“Doomsayers never go out of business because of inherent fear of the future,” says Garry Kasparov. Kasparov rose to fame as a world champion chess player representing the former Soviet Union. In recent years, he’s become known as a leading dissident and critic of Russian president Vladimir Putin. But he’s also a champion of technology. Which explains what he was doing at The New Yorker’s annual TechFest earlier this month. “The process of adaption of new tools and disruption has been going on for centuries,” he points out. In its day, the invention of the printing press was disruptive, too, after all. His view was echoed by fellow panelist Daniela Rus . “People fall into two camps about technology, says Rus– the optimists or the “apocalyptic worrywarts.”
There’s no question which camp she belongs to given her position as director of MIT’s Computer Science and Artificial Intelligence Laboratory (CSAIL). “Some people ask when robots will take over their jobs. It’s important to understand what technology can and cannot do.” Robots and AI are just tools, she adds, neither inherently good nor bad. “Because of technology people are living longer, so they have more years to complain about it,” adds Kasparov. “We need to discuss these issues without anxiety.”
It’s a tall order.
Kasparov deplores the idea that there should be any dichotomy between man and machine at all. And few people have more of an appreciation of what artificial intelligence can do, having lost a famous match to IBM’s Deep Blue.
“When I lost our rematch in 1997, it was hailed by many as a momentous occasion for human technology, on par with the Wright brothers’ first flight or the moon landing,” he told Fortune , “Of course, I didn’t feel so enthusiastic about it myself, but as I licked my wounds I realized that while the era of human versus intelligent machine was ending in chess, it was only getting started in every other aspect of our lives.”
Deep Blue could look at 200 million positions per second compared to a chess master’s two or three. Today, Deep Blue would be considered outdated; a chess app on a smartphone has considerably more power.

• Required actions:
1 > Quote the article on Garry Kasparov from "It’s a tall" up to and including "considerably more power.".
2 > Continue the article on Garry Kasparov, starting after its final sentence.
The entries have no part in this work.

• Supplied information:
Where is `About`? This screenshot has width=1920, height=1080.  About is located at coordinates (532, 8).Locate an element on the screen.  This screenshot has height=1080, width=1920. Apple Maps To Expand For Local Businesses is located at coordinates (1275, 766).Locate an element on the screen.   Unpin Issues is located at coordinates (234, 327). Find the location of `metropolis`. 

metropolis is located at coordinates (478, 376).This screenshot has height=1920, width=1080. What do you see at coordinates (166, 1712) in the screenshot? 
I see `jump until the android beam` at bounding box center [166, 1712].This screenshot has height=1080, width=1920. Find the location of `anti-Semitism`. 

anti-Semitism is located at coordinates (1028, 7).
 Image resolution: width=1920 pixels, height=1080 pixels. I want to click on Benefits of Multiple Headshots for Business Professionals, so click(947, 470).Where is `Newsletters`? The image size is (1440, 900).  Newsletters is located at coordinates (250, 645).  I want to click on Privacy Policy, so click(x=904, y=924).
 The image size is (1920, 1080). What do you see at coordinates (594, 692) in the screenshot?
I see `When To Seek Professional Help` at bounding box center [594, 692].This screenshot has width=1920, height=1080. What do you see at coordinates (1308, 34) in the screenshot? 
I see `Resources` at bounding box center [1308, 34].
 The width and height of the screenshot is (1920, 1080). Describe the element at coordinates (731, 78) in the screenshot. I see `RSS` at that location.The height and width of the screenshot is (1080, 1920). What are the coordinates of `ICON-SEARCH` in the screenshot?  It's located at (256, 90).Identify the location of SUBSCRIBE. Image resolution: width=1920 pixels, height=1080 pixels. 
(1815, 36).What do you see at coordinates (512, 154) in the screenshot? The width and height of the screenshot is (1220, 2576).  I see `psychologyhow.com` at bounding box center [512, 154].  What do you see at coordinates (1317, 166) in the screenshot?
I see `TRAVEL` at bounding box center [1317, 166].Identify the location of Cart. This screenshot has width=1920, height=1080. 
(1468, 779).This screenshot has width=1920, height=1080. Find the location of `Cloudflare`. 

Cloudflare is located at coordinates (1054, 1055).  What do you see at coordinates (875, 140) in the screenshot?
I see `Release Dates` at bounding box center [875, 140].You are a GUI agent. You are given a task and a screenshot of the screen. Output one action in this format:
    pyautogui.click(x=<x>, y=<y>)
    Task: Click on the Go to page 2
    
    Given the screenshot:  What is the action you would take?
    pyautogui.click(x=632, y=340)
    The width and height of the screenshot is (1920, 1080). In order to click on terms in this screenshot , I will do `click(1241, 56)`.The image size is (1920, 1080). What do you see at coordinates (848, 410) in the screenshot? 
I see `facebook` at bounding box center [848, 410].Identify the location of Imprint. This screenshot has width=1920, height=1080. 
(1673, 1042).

• Answers to the tasks:
1 >
It’s a tall order.
Kasparov deplores the idea that there should be any dichotomy between man and machine at all. And few people have more of an appreciation of what artificial intelligence can do, having lost a famous match to IBM’s Deep Blue.
“When I lost our rematch in 1997, it was hailed by many as a momentous occasion for human technology, on par with the Wright brothers’ first flight or the moon landing,” he told Fortune , “Of course, I didn’t feel so enthusiastic about it myself, but as I licked my wounds I realized that while the era of human versus intelligent machine was ending in chess, it was only getting started in every other aspect of our lives.”
Deep Blue could look at 200 million positions per second compared to a chess master’s two or three. Today, Deep Blue would be considered outdated; a chess app on a smartphone has considerably more power.

2 >
“Today’s machines are designed to do predictable work in a predictable environment,” Rus told TechFest attendees, “They’re limited in adaptability and reasoning. AI can assimilate data and do much better at it than humans. But they can only do what they are programmed to do.” She’s quick to emphasize that artificial intelligence has built-in limitations: “What does it mean for machines to understand and act? Machines can recognize a water bottle but they can’t tell you what it contains or what it’s used for.”
On the other hand, she adds, thanks to AI, robots are now capable of acting more like humans even if they can’t think like humans – and not just humans. Rus notes that innovations in design have allowed for more flexible, lighter-weight robots like a robot fish she’s invented which can swim with a school of real fish while it monitors their behavior in real time.
But it’s robots’ increasing capacity to mimic organisms physically and cognitively that has many people scared. Although most Americans may not be apocalyptic worrywarts, they have grave reservations about automation. They’re more disposed toward driverless vehicles and robot caregivers, but there’s a limit how much innovation they’re willing to embrace.
According to a recent Pew survey, U.S. adults are almost twice as likely to express worry (72 percent) as enthusiasm (33 percent) about a future where robots and computers can take over more and more jobs. And they’re even more upset by the idea of hiring decisions being governed by algorithms with no humans intervention. “Machines lack emotions which are often part of the decision-making process,” Kasparov acknowledges.
Wall Street loves automation – it saves companies bundlers of money (think of how many bank tellers have been replaced by ATMs) — but what happens to the displaced workers?
If technological advances can’t be stopped – and few people would say they should be – then what can be done to prepare for the inevitable disruption and cushion the blow that it could cause? Nobody predicted the phenomenon of social media fifteen years ago, Kasparov says, but it resulted in the creation of hundreds of thousands of new jobs that could never have been foreseen.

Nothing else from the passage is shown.